7. the method for implementing a knowledge-based data knowledge dual-driven intelligent medical dialogue system according to claim 2, wherein the step 5 comprises: the sampled knowledge entity and the original patient questions are used as input of a large language model to be finely tuned, accurate answer to the patient questions is achieved, a ChatGLM-6B is used as a basic model, the ChatGLM-6B model is an open bilingual language model based on a General Language Model (GLM) framework, 62 hundred million parameters are provided, a parameter adjustment (p-turn) technology is adopted, and a loss function of the ChatGLM-6B fine tuning network is defined as follows:

8. The method for implementing a knowledge-based data knowledge dual-driven intelligent medical dialogue system according to claim 2, wherein the step 6 comprises: and (5) generating an answer according to the model parameters obtained by the fine tuning training in the step (5).
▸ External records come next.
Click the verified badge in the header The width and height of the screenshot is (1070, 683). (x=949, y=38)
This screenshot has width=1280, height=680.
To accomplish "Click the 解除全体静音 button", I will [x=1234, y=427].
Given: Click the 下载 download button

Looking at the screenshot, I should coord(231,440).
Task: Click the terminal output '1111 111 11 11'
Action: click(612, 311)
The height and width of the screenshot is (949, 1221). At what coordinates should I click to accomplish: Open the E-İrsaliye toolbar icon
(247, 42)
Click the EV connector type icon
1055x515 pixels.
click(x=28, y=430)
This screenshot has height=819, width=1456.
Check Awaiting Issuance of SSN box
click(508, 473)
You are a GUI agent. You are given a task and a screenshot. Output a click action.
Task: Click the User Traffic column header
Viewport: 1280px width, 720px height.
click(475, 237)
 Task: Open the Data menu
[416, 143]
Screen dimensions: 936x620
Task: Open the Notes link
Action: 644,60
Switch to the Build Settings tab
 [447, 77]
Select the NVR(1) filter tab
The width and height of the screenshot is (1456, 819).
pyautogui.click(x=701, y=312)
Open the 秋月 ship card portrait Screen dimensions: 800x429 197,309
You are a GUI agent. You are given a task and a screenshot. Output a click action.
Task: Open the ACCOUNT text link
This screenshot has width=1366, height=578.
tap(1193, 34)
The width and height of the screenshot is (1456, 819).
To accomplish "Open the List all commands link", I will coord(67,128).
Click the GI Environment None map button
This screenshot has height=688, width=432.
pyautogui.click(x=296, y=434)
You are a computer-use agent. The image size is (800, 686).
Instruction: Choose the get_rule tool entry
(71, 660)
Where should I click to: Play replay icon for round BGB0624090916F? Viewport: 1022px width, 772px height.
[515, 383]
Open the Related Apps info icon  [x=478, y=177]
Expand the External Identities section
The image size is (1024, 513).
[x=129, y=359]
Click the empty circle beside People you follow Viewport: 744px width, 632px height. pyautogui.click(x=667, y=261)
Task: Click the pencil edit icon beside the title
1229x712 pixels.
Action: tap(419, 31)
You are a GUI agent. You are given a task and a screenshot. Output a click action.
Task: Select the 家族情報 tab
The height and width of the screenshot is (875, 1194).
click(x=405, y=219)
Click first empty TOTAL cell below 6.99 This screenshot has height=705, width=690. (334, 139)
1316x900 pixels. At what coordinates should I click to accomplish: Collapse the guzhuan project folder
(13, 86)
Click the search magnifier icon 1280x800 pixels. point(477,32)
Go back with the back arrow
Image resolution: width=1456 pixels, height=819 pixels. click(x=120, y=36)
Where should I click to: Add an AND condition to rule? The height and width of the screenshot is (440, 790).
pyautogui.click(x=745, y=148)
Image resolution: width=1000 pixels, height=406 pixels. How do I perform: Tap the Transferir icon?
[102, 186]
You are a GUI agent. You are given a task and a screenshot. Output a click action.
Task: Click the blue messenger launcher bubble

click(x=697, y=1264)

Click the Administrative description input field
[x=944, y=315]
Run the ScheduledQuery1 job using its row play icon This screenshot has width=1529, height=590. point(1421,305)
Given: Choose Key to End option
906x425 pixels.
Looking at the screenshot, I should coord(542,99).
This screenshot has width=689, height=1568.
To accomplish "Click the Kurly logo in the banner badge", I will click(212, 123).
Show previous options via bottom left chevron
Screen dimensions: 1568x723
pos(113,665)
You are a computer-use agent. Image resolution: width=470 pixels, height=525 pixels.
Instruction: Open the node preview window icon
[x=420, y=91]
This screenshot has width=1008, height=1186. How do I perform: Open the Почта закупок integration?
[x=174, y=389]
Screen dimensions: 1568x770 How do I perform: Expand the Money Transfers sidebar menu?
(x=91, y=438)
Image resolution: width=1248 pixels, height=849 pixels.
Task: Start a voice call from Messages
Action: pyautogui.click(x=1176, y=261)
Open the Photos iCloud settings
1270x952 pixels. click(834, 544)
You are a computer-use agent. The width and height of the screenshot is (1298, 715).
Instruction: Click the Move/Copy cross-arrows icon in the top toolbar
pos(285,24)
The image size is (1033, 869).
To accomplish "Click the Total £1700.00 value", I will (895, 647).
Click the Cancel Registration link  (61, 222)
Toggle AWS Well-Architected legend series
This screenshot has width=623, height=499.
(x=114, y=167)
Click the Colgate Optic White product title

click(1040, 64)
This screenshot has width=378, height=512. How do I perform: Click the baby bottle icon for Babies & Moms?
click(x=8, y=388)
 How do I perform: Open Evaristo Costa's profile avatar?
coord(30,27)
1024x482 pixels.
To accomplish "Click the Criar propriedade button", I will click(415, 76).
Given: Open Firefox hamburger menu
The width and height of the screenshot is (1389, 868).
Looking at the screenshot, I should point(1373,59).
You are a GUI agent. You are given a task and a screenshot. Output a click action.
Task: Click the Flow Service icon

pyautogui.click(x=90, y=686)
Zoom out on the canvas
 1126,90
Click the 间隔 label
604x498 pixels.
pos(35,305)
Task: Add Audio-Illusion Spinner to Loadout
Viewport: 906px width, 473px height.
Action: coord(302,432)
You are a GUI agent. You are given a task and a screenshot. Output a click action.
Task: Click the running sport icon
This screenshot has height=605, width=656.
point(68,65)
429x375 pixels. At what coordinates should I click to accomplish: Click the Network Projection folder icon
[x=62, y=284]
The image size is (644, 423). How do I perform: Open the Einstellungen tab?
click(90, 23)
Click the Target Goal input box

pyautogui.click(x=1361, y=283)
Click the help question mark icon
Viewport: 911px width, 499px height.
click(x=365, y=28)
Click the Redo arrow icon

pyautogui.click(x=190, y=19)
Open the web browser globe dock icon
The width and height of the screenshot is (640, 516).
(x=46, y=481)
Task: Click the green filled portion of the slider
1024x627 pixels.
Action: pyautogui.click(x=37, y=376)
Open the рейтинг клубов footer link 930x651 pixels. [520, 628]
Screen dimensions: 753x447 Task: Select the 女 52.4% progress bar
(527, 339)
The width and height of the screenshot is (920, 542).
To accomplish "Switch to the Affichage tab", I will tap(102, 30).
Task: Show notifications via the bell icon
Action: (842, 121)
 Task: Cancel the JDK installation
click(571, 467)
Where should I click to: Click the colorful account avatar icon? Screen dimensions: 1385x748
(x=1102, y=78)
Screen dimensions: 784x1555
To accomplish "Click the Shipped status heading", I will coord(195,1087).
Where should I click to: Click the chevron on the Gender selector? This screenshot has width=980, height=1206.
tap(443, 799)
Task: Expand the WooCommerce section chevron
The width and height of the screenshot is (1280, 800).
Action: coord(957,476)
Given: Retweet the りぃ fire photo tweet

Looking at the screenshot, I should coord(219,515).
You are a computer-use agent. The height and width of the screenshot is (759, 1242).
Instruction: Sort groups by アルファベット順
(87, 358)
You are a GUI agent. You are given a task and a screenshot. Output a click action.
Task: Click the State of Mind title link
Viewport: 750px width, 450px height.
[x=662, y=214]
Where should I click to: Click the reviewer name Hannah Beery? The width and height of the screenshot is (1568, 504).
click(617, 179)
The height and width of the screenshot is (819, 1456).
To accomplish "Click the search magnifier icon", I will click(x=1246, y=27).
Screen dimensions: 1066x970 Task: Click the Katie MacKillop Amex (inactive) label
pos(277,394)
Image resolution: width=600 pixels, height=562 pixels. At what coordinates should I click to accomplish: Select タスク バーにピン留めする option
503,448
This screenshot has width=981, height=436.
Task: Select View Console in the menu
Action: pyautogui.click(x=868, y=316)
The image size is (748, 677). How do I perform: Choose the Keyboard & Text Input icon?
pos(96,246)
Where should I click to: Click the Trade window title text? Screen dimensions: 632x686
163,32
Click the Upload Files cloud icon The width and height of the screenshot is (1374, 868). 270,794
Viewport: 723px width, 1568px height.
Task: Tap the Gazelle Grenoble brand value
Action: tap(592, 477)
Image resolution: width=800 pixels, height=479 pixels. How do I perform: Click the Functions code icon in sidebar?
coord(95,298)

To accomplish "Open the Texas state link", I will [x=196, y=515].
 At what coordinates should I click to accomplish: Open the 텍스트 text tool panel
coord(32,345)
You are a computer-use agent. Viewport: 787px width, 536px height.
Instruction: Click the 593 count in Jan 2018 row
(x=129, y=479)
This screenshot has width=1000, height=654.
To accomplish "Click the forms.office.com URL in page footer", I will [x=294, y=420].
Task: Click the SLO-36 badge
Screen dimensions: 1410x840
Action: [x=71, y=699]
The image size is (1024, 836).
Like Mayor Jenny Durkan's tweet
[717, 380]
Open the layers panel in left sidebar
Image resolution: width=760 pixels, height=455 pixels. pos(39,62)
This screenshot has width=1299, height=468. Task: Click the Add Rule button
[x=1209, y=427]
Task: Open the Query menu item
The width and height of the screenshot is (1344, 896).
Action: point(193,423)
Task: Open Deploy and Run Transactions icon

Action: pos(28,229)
9. The method for implementing a knowledge-based data knowledge dual-driven intelligent medical dialogue system according to claim 2, wherein the step 7 comprises: randomly selecting 80% of patient-doctor data as a training set, and the rest 20% of data as a test set, and randomly selecting 10% of data from the training set as a verification set to adjust model super-parameters, wherein the test model is expressed on bilingual evaluation auxiliary indexes (BLEU) and retrospective oriented generalized evaluation auxiliary indexes (ROUGE) indexes, and the calculation formulas of the indexes are as follows:

wherein BP is a brevity penalty term for penalizing a case where the generated text is shorter than the reference text, pn measures the ratio of N-gram in the generated text to occur in the reference text, N is the maximum N-gram length, G is the generated sentence, S is the real sentence, countS (w) represents the number of times word w occurs in the generated text S, countG (w) represents the number of times word w occurs in the reference text G, beta ² Is a constant set to 1.2.